The KRACK exploit could affect any Wi-Fi device.
This morning (16 October), researchers reported details of a new threat known as KRACK (key reinstallation attack).
Ars Technica reported that researcher Mathy Vanhoef released information on the attack. Vanhoef described it in stark terms: “This can be abused to steal sensitive information such as credit card numbers, passwords, chat messages, emails, photos and so on.
“The attack works against all modern, protected Wi-Fi networks. Depending on the network configuration, it is also possible to inject and manipulate data. For example, an attacker might be able to inject ransomware or other malware into websites.”
Leaving devices open to eavesdropping
KRACK works by affecting Wi-Fi Protected Access 2 (WPA2), which is used by people to keep their web use hidden from others.
KRACK sees attackers con a victim into reinstalling a key that is already in use. Each key should be unique but a problem with WPA2 means that a hacker can manipulate steps or ‘handshakes’ between routers and connected devices to make it possible for these messages to be intercepted without detection.
According to the researchers, Android and Linux users are more vulnerable, as seen this demo video.
Vanhoef said knowledge of the weakness was disseminated to vendors that the researchers had tested in July of this year, while the US Computer Emergency Readiness Team (US-CERT) sent out a broad notification to vendors on 28 August.
Weakness in the Wi-Fi standard itself
It appears at this point that any device that uses Wi-Fi could be affected, said Vanhoef. “The weaknesses are in the Wi-Fi standard itself, and not in individual products or implementations. Therefore, any correct implementation of WPA2 is likely affected.
“To prevent the attack, users must update affected products as soon as security updates become available. Note that if your device supports Wi-Fi, it is most likely affected.

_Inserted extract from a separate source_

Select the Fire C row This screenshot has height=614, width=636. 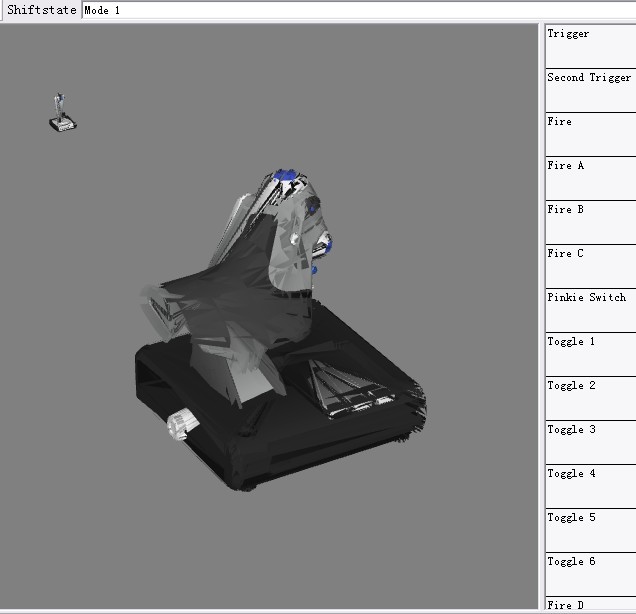pos(590,266)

During our initial research, we discovered ourselves that Android, Linux, Apple, Windows, OpenBSD, MediaTek, Linksys and others are all affected by some variant of the attacks.”
A Google spokesperson said to Forbes: “We’re aware of the issue, and we will be patching any affected devices in the coming weeks.”

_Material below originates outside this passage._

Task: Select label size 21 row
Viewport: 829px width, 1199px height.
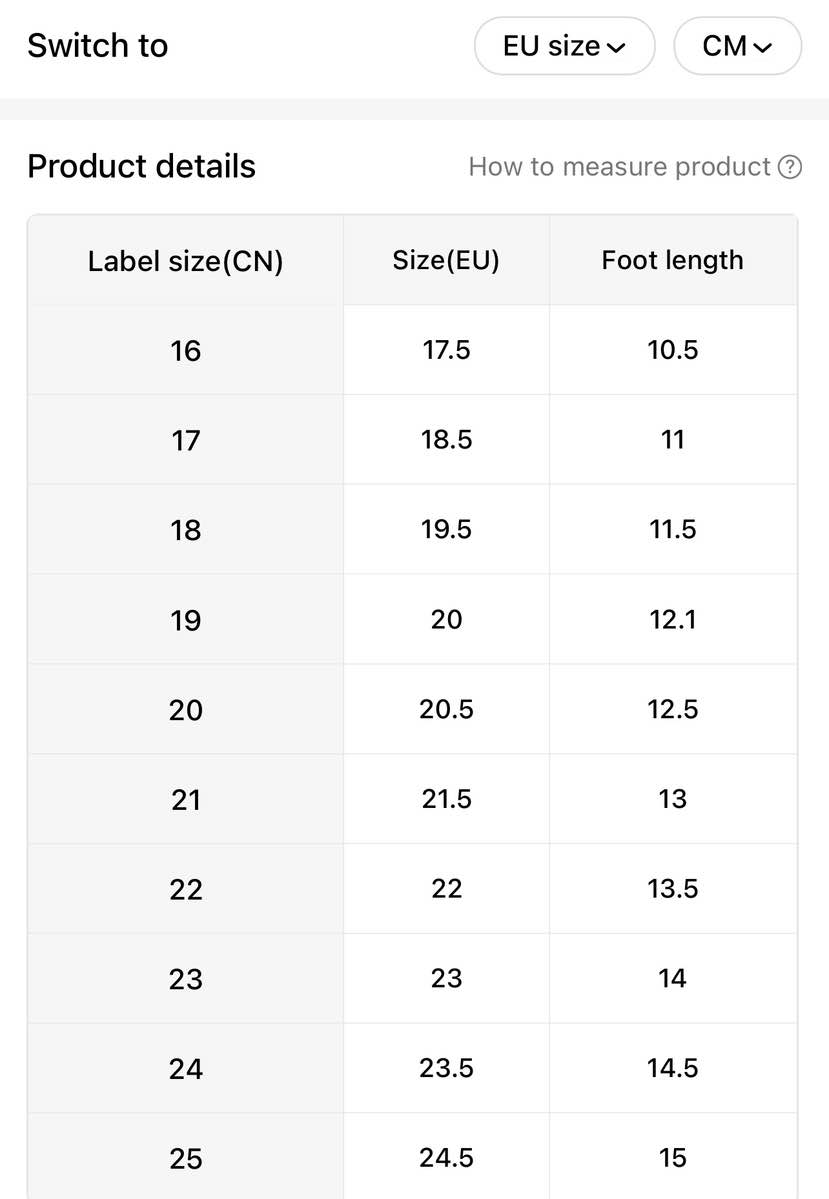Action: 186,800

US-CERT has also issued a warning on the flaw: “US-CERT has become aware of several key management vulnerabilities in the four-way handshake of WPA2 security protocol.”
Update and patch where possible
Devices such as laptops and smartphones will need to be updated as well as routers, and Vanhoef recommends users get in touch with the relevant companies to keep an eye on delivery of patches.

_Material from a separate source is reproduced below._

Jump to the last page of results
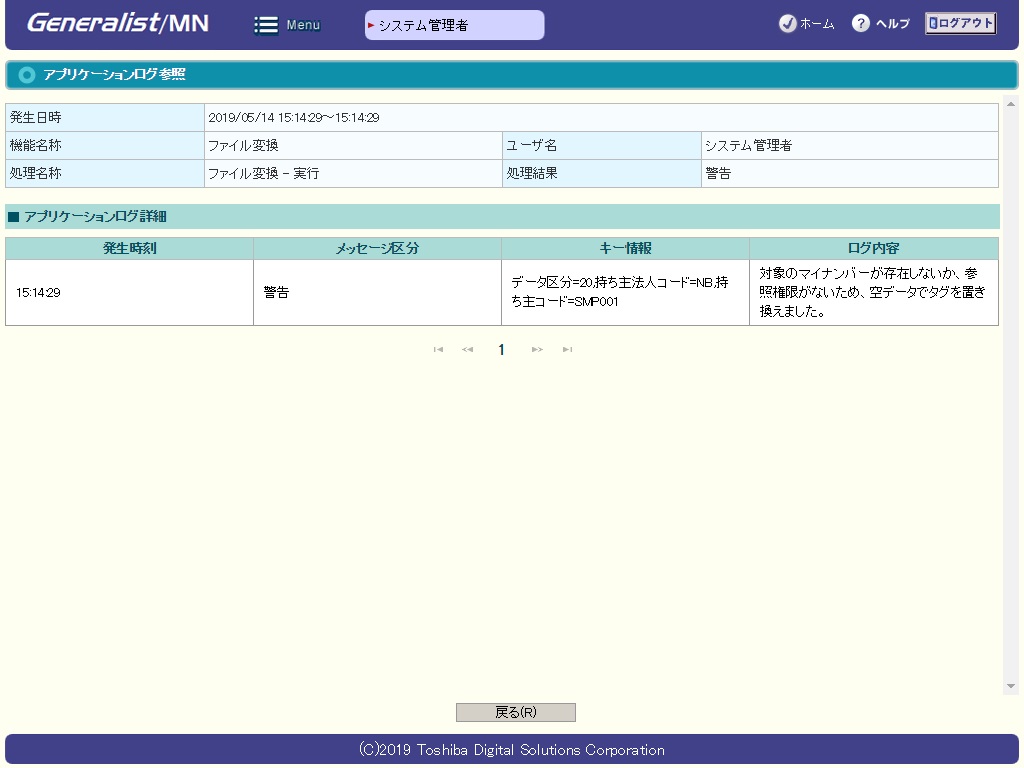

On a positive note, remote attacks using this exploit alone are impossible as the hacker would need to be in physical proximity to the router. Alan Woodward, encryption expert from the University of Surrey, explained that the attack is not scalable. “It’s a very targeted attack – not like we’re all going to be hit as attackers can only be in so many Wi-Fi zones at once.”
It is unclear if the vulnerability has been used on a real network as of yet. “We are not in a position to determine if this vulnerability has been (or is being) actively exploited in the wild,” said Vanhoef.
This vulnerability poses particular problems for ISPs in terms of ensuring every device is patched against this vulnerability.